__Task goal__:
Express the part of the material that opens with the line containing "At what coordinates" and runs to the end of the material as a Markdown table with the columns Row and Line. Give each line its own numbered row, skip blank lines, and leave the pictures out.

======== Extracted information

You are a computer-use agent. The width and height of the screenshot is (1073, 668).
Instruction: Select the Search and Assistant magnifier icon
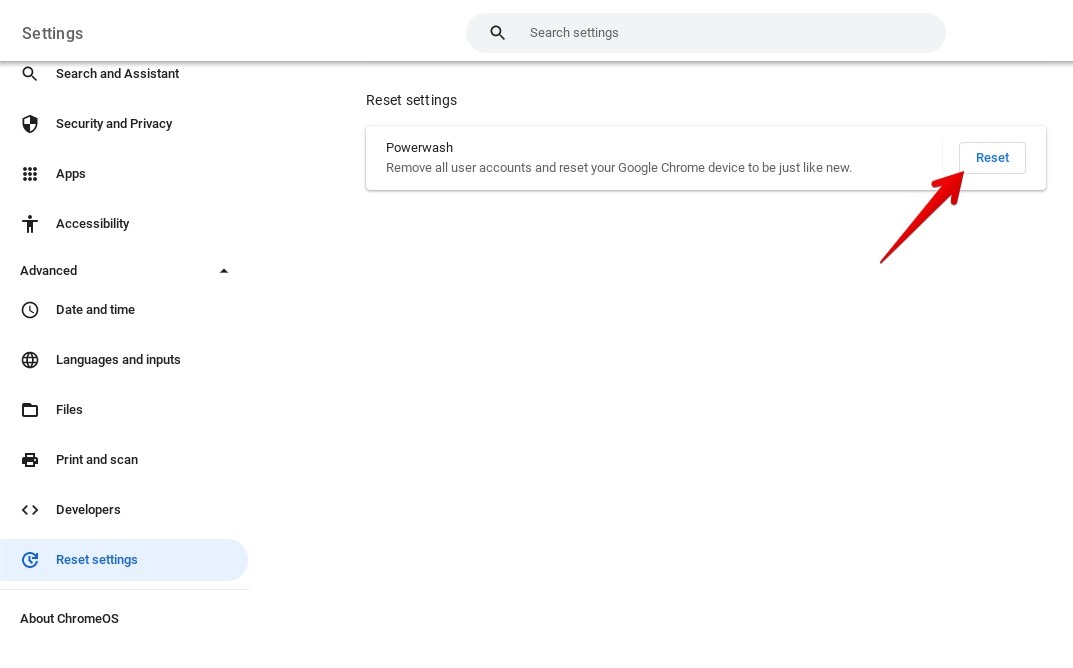(x=30, y=73)
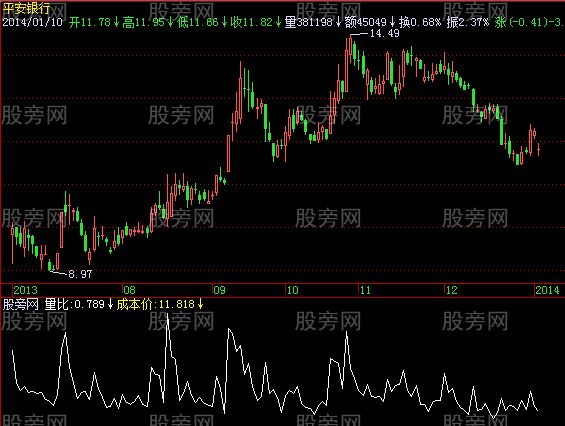The image size is (565, 426).
Task: Jump to the 2013 timeline marker
Action: click(25, 290)
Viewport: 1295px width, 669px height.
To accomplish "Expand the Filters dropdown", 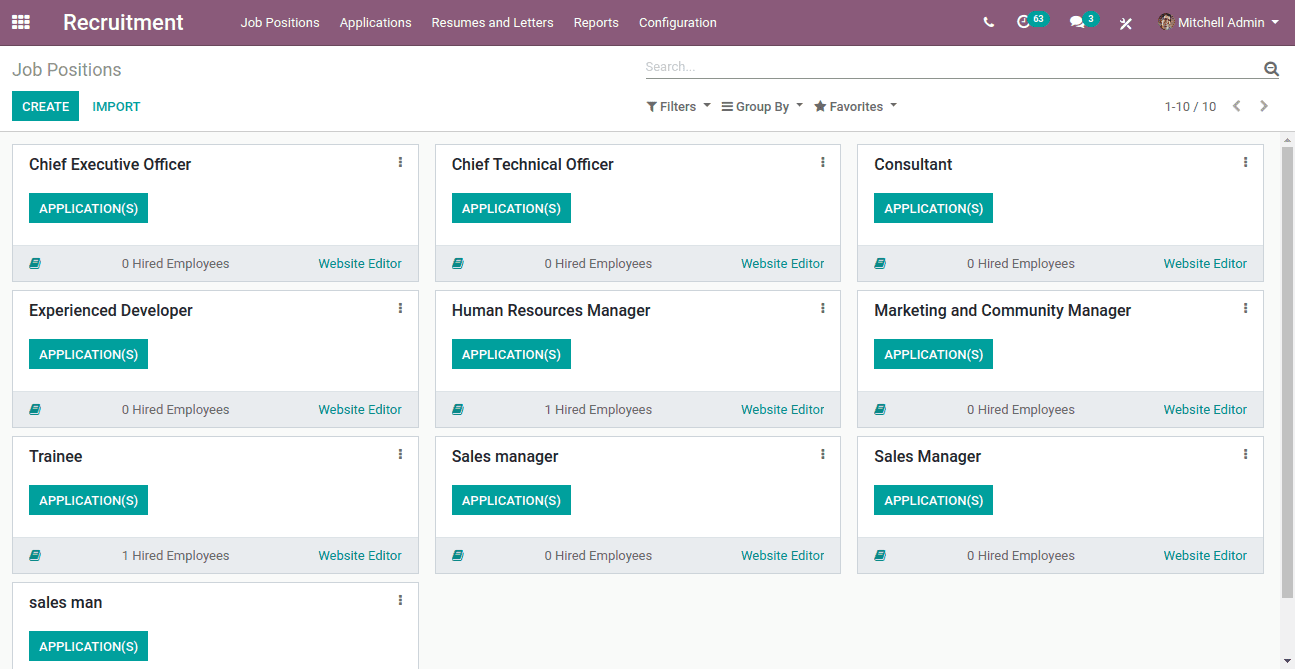I will (x=679, y=106).
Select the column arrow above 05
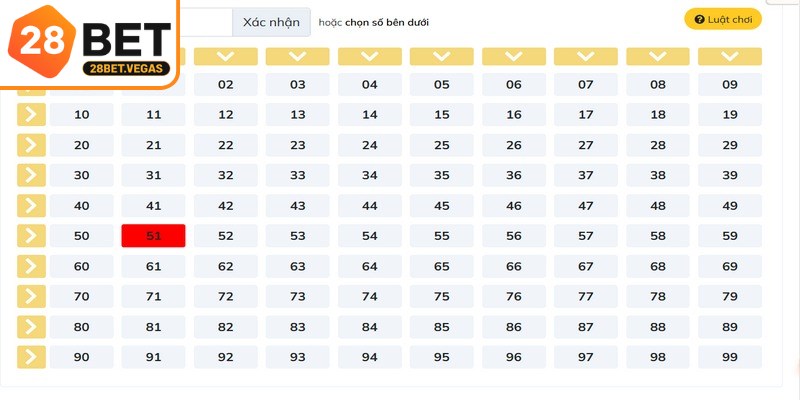 442,57
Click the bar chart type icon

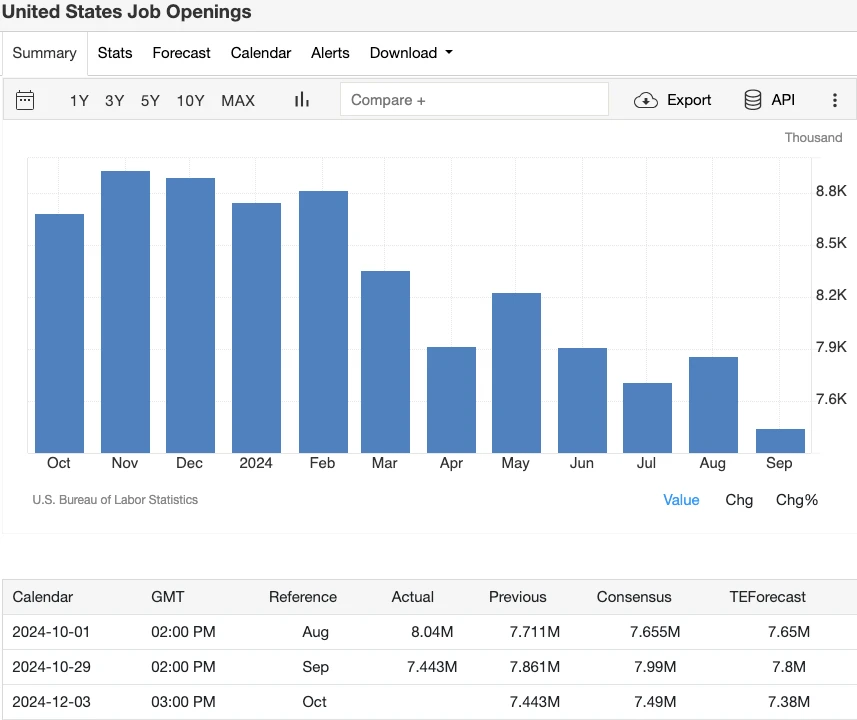pyautogui.click(x=301, y=100)
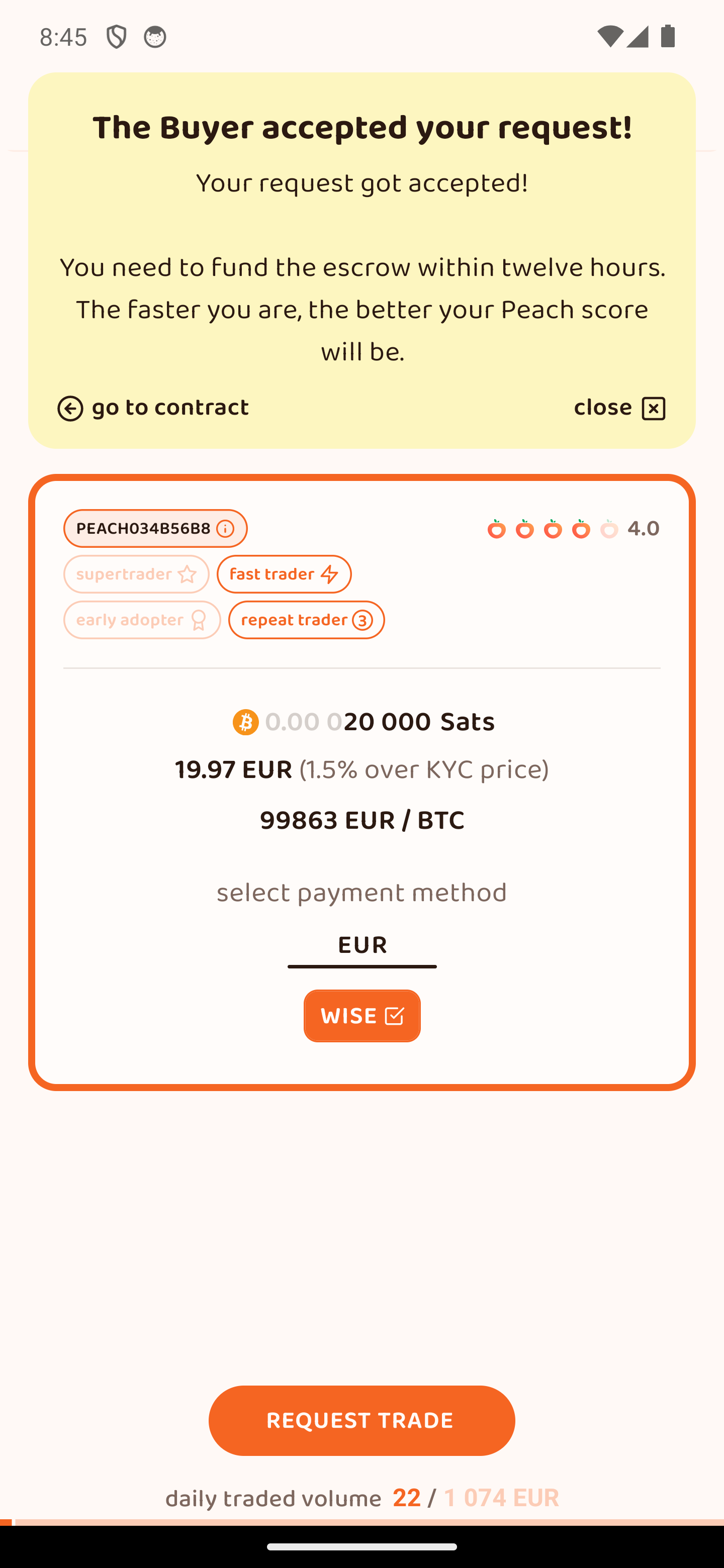This screenshot has width=724, height=1568.
Task: Tap the 4.0 rating score
Action: pos(643,529)
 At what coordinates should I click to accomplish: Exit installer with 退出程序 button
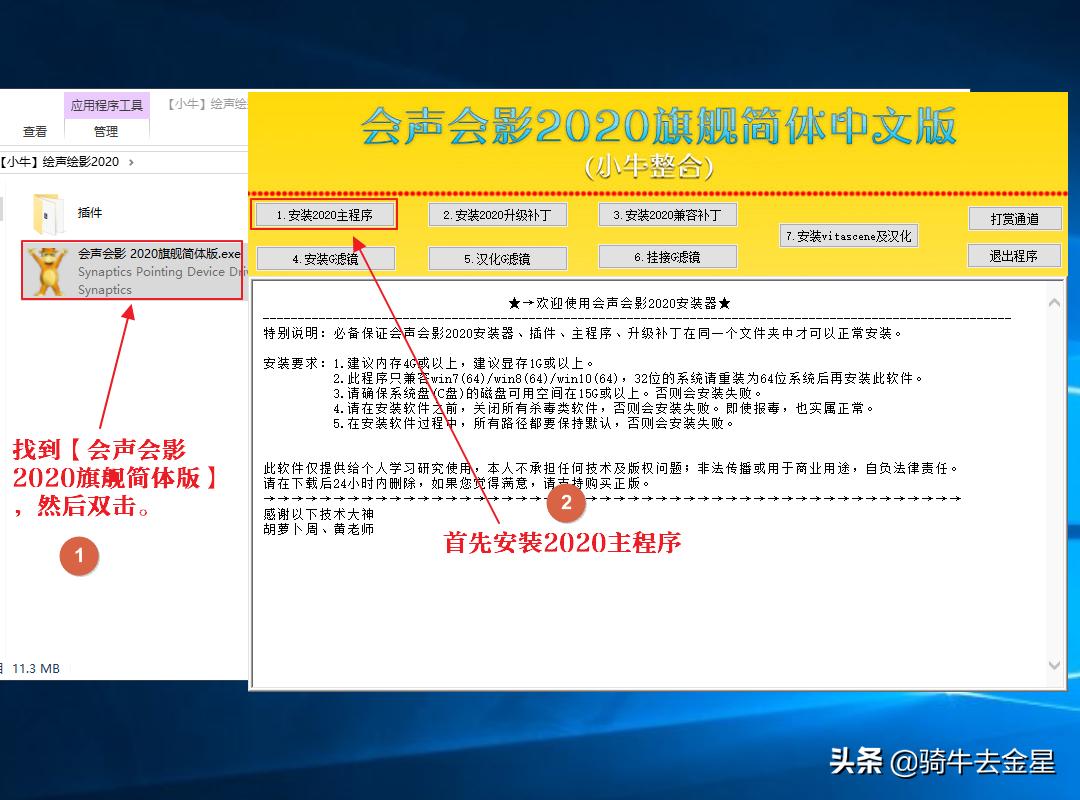(x=1014, y=255)
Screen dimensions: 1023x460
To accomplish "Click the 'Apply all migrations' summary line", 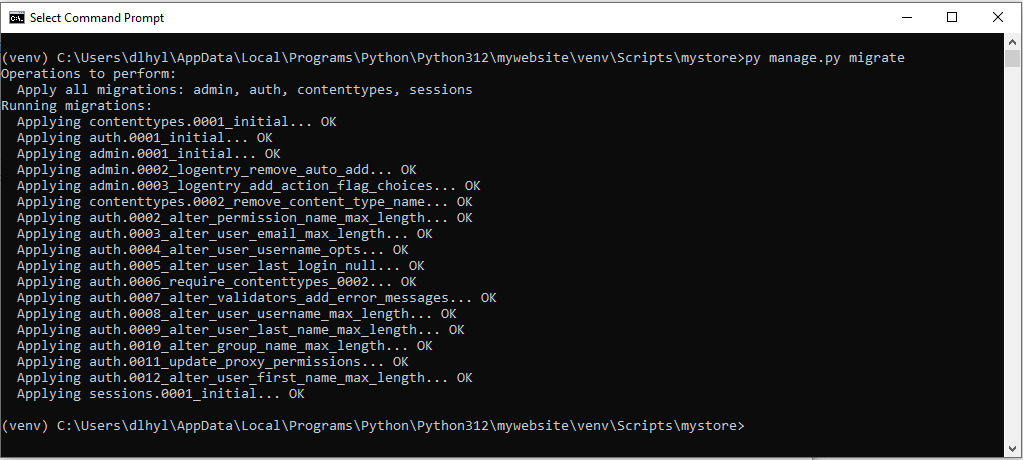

================

__Exercise response__:
| Row | Line |
|---|---|
| 1 |  At what coordinates should I click to accomplish: Exit installer with 退出程序 button |
| 2 | (x=1014, y=255) |
| 3 | Screen dimensions: 1023x460 |
| 4 | To accomplish "Click the 'Apply all migrations' summary line",  |